For many couples, the decision to live together is usually a happy experience and an important phase in their lives.
David and Emily are buying a house together but aren't getting married
But statistics suggest that more than half still think they have the same rights as married couples.
In fact, no matter how long you've been living together, cohabiting partners have fewer rights than married couples over a range of crucial issues, such as access to children, property and inheritance.
Now couples are being asked to consider making a pre-nuptial agreement - which they can do using an on-line form.

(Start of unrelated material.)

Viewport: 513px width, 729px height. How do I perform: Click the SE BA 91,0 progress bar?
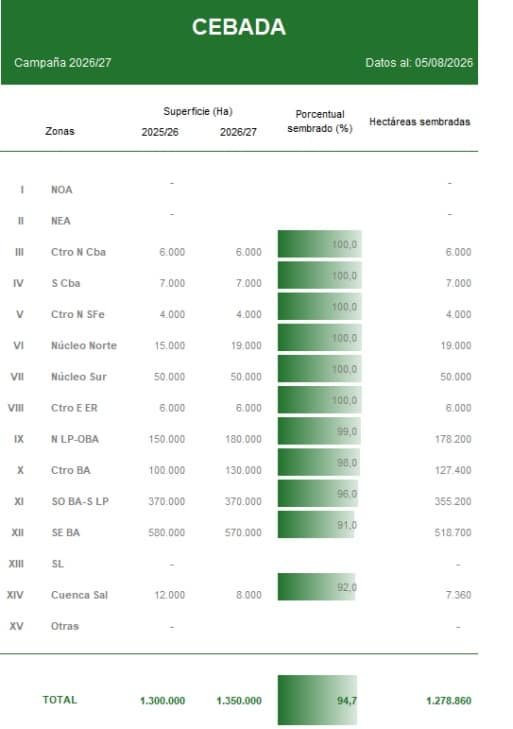point(316,524)
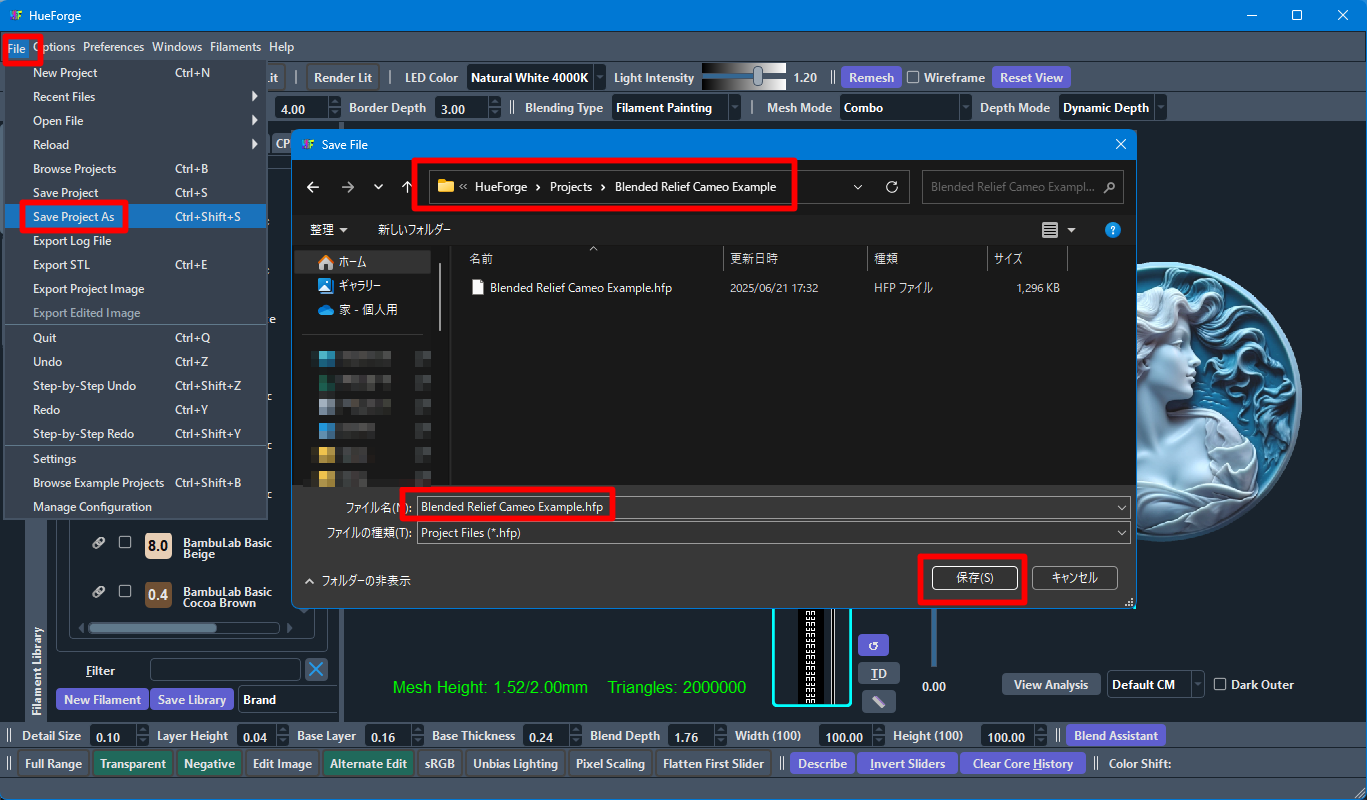Click the Blend Assistant button
1367x800 pixels.
click(1115, 736)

We found out more about your rights with family lawyer Miranda Green and one couple who are living together, David Mills and Emily Sollis
The new agreement will be available from the website advicenow.org.uk and you can find a link to that site at the right of this page
The website has won an award from the Plain English Campaign and should be useful for Britain's four million cohabiting couples, and the agreement claims to protect from any eventuality.
Remember, if you have any concerns over your legal position, you should consult a solicitor or visit your local Citizens' Advice Bureau
One of the things couples who are considering living together are advised to do is to list all their possessions saying who owns what.
This makes it a lot easier to divide things if a relationship ends and arguments over possessions are one of the main reasons why couples land up in court.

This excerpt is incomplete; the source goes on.